[Given data]
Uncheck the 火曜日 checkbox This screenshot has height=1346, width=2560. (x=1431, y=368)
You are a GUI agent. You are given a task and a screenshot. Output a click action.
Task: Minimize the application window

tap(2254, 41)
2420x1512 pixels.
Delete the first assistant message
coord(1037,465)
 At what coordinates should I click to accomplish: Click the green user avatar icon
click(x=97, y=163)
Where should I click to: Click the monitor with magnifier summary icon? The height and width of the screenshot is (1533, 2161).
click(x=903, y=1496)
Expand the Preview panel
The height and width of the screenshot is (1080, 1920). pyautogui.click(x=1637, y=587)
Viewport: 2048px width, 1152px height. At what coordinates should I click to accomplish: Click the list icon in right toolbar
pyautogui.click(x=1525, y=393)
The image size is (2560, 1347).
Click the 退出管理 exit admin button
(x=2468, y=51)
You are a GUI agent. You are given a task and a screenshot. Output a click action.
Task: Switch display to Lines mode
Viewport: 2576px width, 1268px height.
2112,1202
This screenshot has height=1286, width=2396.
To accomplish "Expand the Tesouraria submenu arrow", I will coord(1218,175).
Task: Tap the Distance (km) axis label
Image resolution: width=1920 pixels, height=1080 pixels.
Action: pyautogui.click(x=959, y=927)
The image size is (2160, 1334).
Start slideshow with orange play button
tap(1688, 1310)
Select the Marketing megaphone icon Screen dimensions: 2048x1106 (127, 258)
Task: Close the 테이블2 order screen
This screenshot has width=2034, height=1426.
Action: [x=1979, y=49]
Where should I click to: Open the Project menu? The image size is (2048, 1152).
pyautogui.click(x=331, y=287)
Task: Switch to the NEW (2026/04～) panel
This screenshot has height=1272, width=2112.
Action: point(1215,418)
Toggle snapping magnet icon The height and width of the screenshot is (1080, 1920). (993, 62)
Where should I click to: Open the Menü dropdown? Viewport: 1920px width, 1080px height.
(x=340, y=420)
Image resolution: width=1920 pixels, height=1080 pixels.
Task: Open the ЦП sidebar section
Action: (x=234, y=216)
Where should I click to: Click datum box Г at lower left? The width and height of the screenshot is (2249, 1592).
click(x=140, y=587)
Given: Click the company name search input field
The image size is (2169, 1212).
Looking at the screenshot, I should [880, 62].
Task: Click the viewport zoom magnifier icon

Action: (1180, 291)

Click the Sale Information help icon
[/Given data]
The expected answer is a copy of each line above containing "Switch".

Answer box:
Task: Switch display to Lines mode
Task: Switch to the NEW (2026/04～) panel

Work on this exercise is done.